- [TASK PROMPT]: Reproduce the civil commitment passage from "Although neither of" up to and including "an abuse of discretion.", substituting "lower court" for every occurrence of "trial court".

- [EXCERPTED PASSAGE]:
::::

The principle that the presence of a disorder in the DSM or disagreement among mental health professionals as to the validity of a diagnosis are merely factors to be considered by the trier of fact was illustrated by the Arizona Court of Appeals' decision in In re Commitment of Frankovitch, 211 Ariz. 370, 375, 121 P.3d 1240, 1245 (App.2005). In that case, an inmate was found to be a sexually violent person and committed to the DHS under a statutory scheme similar to the Act. The trial court later denied the inmate's petition for release or a change of status. Frankovitch, 211 Ariz. at 372, 121 P.3d at 1242. On appeal, the inmate argued that the diagnosis of paraphilia NOS is inappropriate because raping a nonconsenting adult woman is not recognized as a paraphilia in the DSM-IV. The inmate therefore contended that he did not have a diagnosis that met the statutory requirement for his continued confinement. Frankovitch, 211 Ariz. at 375, 121 P.3d at 1245. The appellate court rejected that claim, noting that the trial court had heard conflicting testimony on that issue and resolved the conflict by finding credible the expert testimony that paraphilia NOS, nonconsenting adult, is recognized as a valid diagnosis by those professionals working in the area of sexual disorders, even if it is not accepted by all psychologists and psychiatrists. The court acknowledged that the trial court was in the best position to determine the credibility of the witnesses and therefore deferred to the trial court's resolution of the conflicting evidence. Frankovitch, 211 Ariz. at 375, 121 P.3d at 1245.

Although neither of these decisions is binding on this court, we find the reasoning in each case persuasive and applicable to the present case. The fact that paraphilia NOS, nonconsent is not specifically listed in the DSM, as testified to by Dr. Schmidt, and the presence of disagreement among mental health professionals as to the validity of the diagnosis, as testified to by all of the expert witnesses, were simply factors for the trial court to consider when determining whether the diagnosis could support respondent's civil commitment under the Act. The trial court heard testimony from two expert witnesses that the diagnosis was in fact valid and the court concluded that respondent suffered from a mental disorder that satisfied the Act's requirements. We cannot say that the trial court's determination was an abuse of discretion.

Respondent's arguments to the contrary essentially take issue with the weight that the trial court assigned to each expert's testimony. First, respondent claims that “considering Dr. Schmidt's world-renowned preeminence in the field of psychiatry and paraphilic disorders in particular, the trial court's wholesale rejection of his testimony in favor of the opinions of two unheralded local experts, one of whom, unlike Dr. Schmidt, did not even examine Lieberman personally, is a clear abuse of discretion.”

::::

- [PROVIDED DATA]:
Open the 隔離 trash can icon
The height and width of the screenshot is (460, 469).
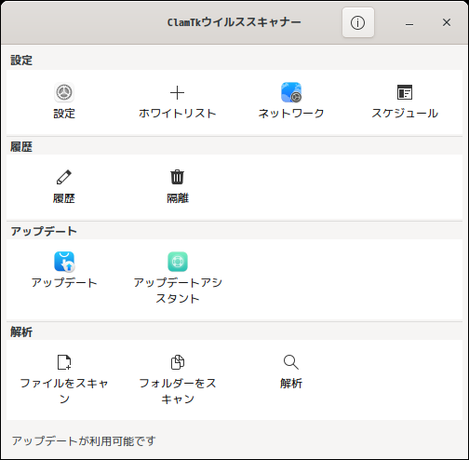[x=178, y=177]
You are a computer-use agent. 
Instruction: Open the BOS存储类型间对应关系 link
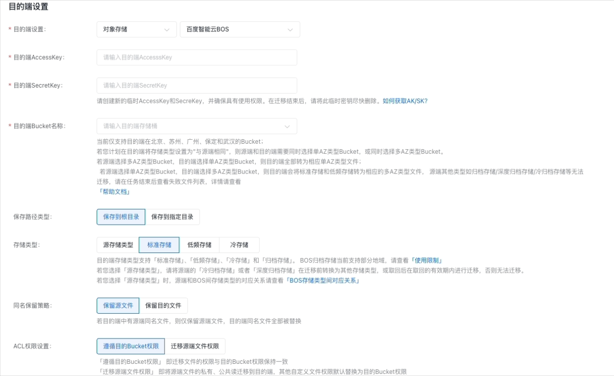click(x=323, y=280)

::::

- [ANSWER FOR THIS EXERCISE]:
Although neither of these decisions is binding on this court, we find the reasoning in each case persuasive and applicable to the present case. The fact that paraphilia NOS, nonconsent is not specifically listed in the DSM, as testified to by Dr. Schmidt, and the presence of disagreement among mental health professionals as to the validity of the diagnosis, as testified to by all of the expert witnesses, were simply factors for the lower court to consider when determining whether the diagnosis could support respondent's civil commitment under the Act. The lower court heard testimony from two expert witnesses that the diagnosis was in fact valid and the court concluded that respondent suffered from a mental disorder that satisfied the Act's requirements. We cannot say that the lower court's determination was an abuse of discretion.